→ **RECORDS FOR THIS EXERCISE**
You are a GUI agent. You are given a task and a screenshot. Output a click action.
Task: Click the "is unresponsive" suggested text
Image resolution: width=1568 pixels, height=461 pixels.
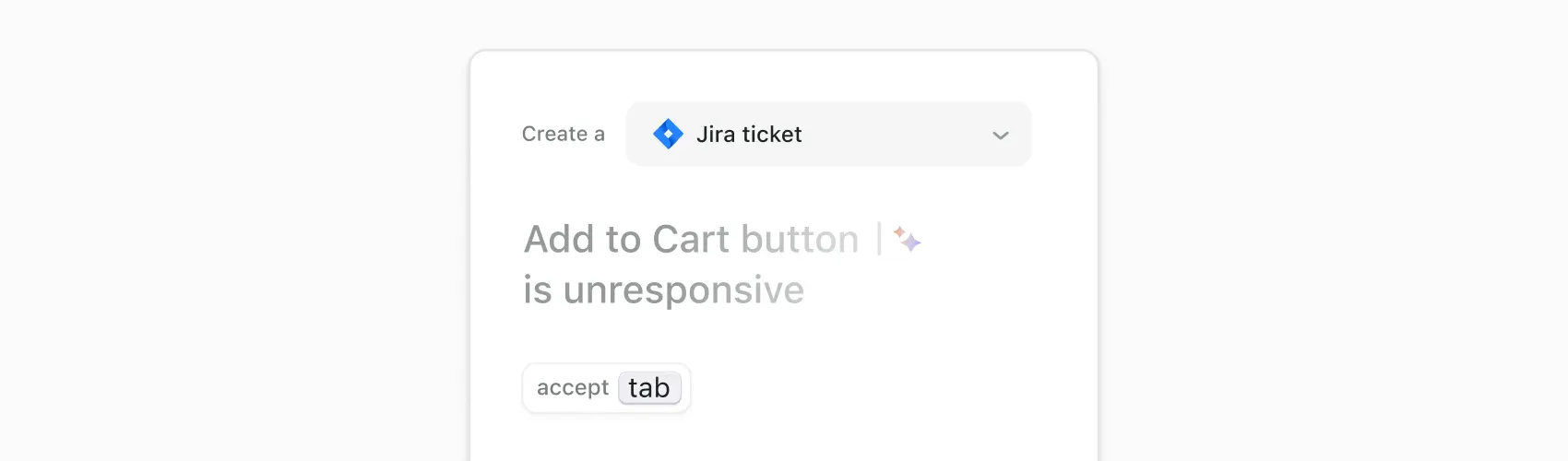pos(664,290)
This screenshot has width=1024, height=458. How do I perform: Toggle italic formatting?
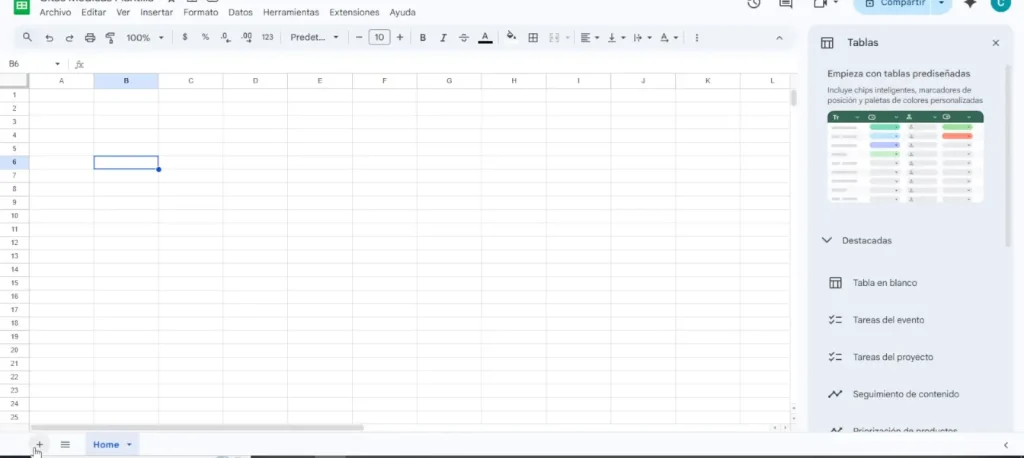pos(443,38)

--

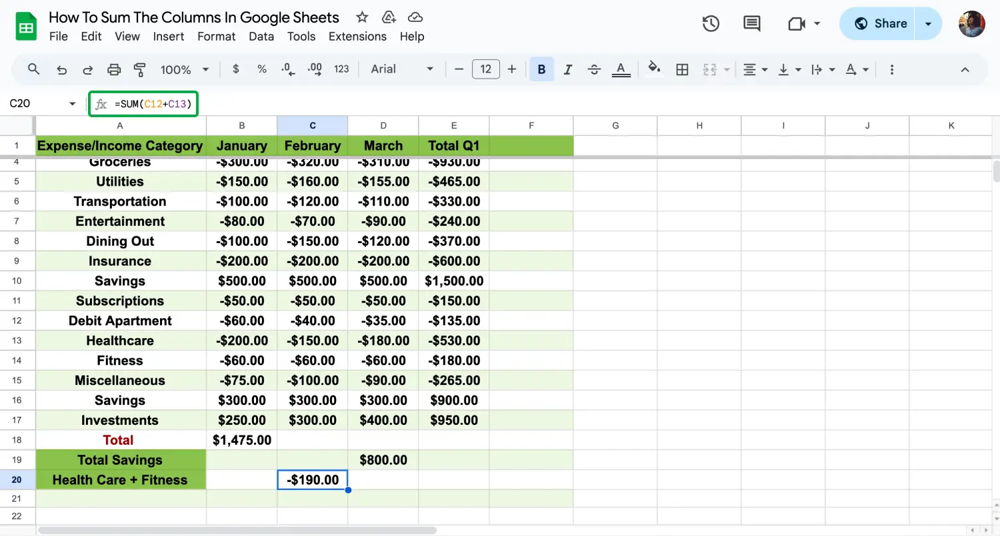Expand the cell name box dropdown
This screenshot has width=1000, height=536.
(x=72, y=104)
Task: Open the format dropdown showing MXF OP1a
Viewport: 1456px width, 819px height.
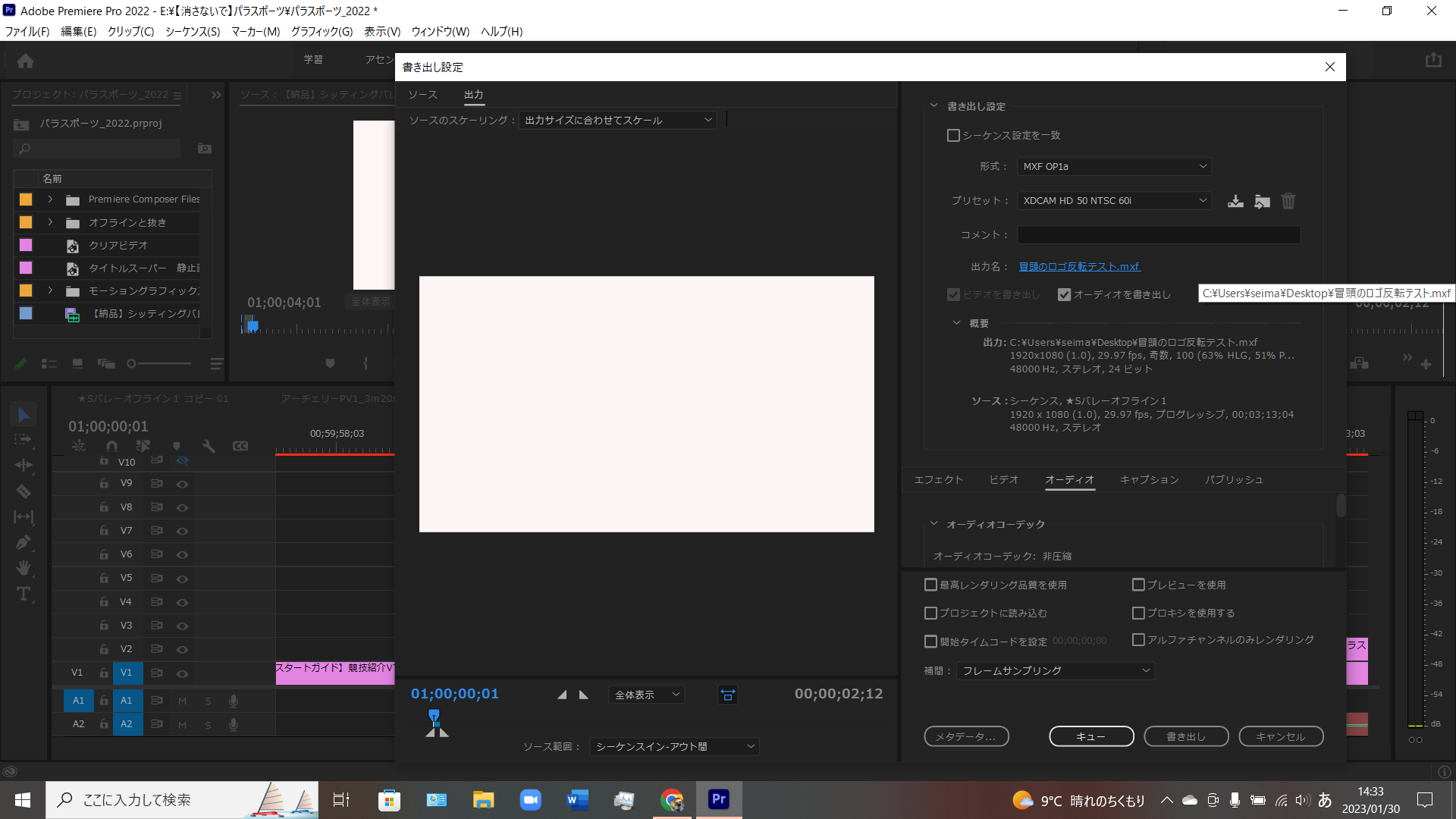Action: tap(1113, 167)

→ **TASK OBJECTIVE**
Copy out the data from the line containing "You are a GUI" down through the line containing "pos(443,38)", requests included, and add -70 to every coordinate in the answers. Leave the pictures out.

→ **SOLUTION TO THE EXERCISE**
You are a GUI agent. You are given a task and a screenshot. Output a click action.
Task: Click the "is unresponsive" suggested text
Image resolution: width=1568 pixels, height=461 pixels.
pos(594,220)
This screenshot has width=1024, height=458. How do I perform: Toggle italic formatting?
pos(373,-32)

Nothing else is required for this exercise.